Just another way for the guberment to control kids' lives by taking them away from their parents for even longer. Our public school system is a sham already, no need to compound the problem. Now, if they wanted to keep the kids there for 8-9 months with intermittent 2 week breaks here and there, that would actually make more sense since kids would retain more info. BTW lol at Obama comparing his kids to the average peasant's, when the tuition at his daughters' school is $29,000 a year.
Yup. It seems 'they' are more interested in churning out non-individuals well trained in bowing down to authority rather than thinking for themselves. Will work out great for our police state since there will be a ton of military and government jobs available when the next couple generations are dumb as a post and dead broke from our recent financial and foreign policy decisions.
Outside of a few Ivy League schools that pay huge salaries to top researchers, what college level teachers are making huge money? I've looked online at the salaries of some faculty at the state universities in Arizona, and most of them are making around $50-70k, even when they are tenured. That's a decent salary, but that's not huge money, especially when you take into account that they have more education than most teachers and bring in money from their research.
My wife is a teacher, and she's very good at it. She doesn't work nearly this much. She gets to work at 7:30 in the morning and leaves at 4pm on a typical day. Averaged over the week, she probably has about one extra hour of work per day that she does at home. So that's a 9.5 hour work day. But she does get a lot of time off. She had a nine week summer break. She didn't have to go in at all during this break.

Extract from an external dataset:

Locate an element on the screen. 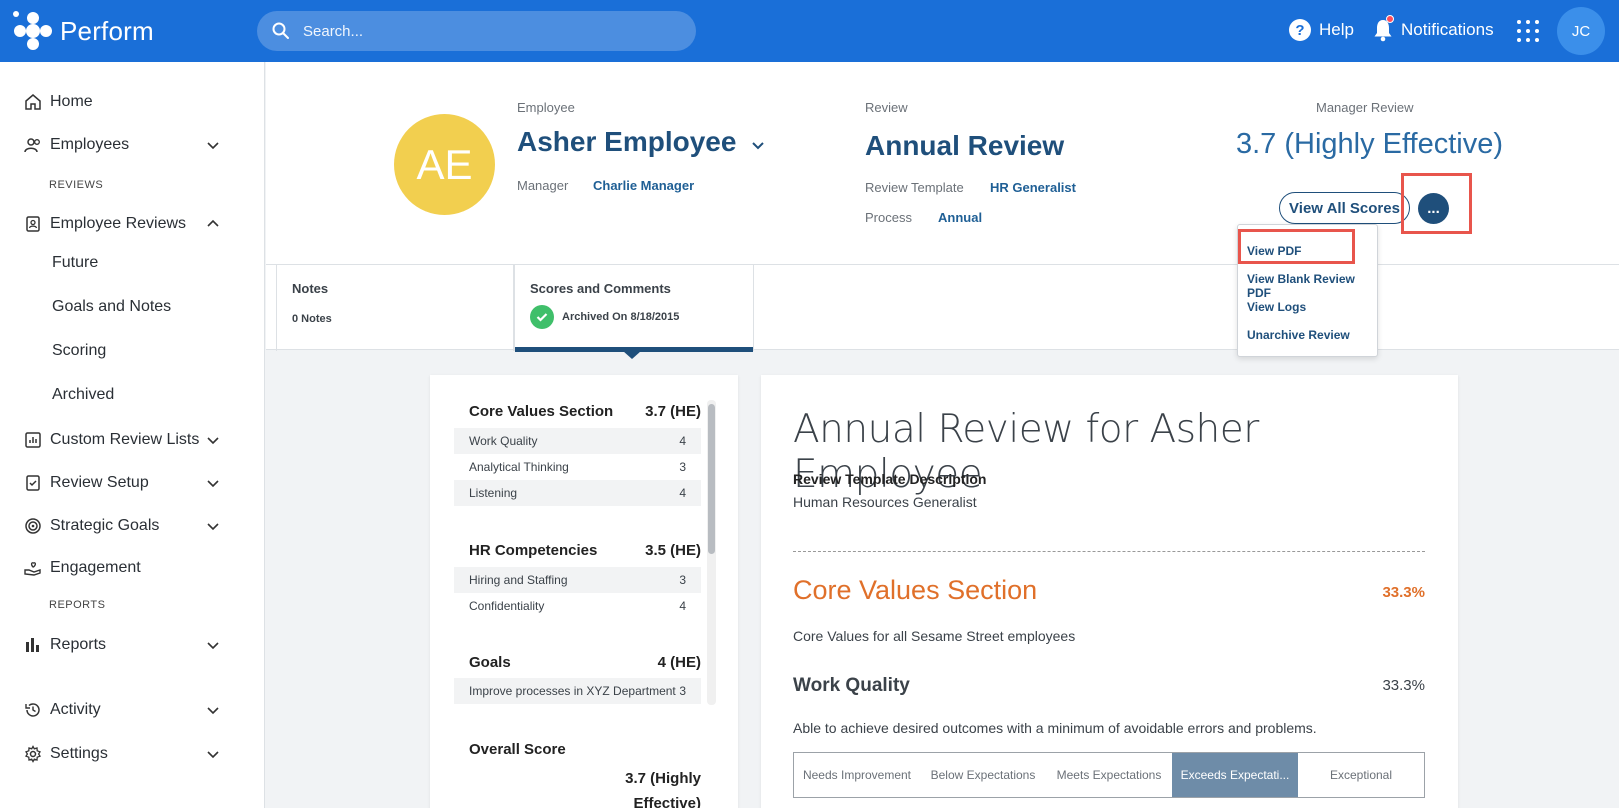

She shows up a couple of days before the kids and stays a couple of days after they leave. She gets more than a week off for Christmas, a week off in February, and a week for spring break. That's more than 12 weeks off during the year. I certainly think that she is fairly compensated, although I wouldn't complain if she got a big raise.
I'm not calling teachers victims but how is it different than any other job other than they get way more time off than everyone else?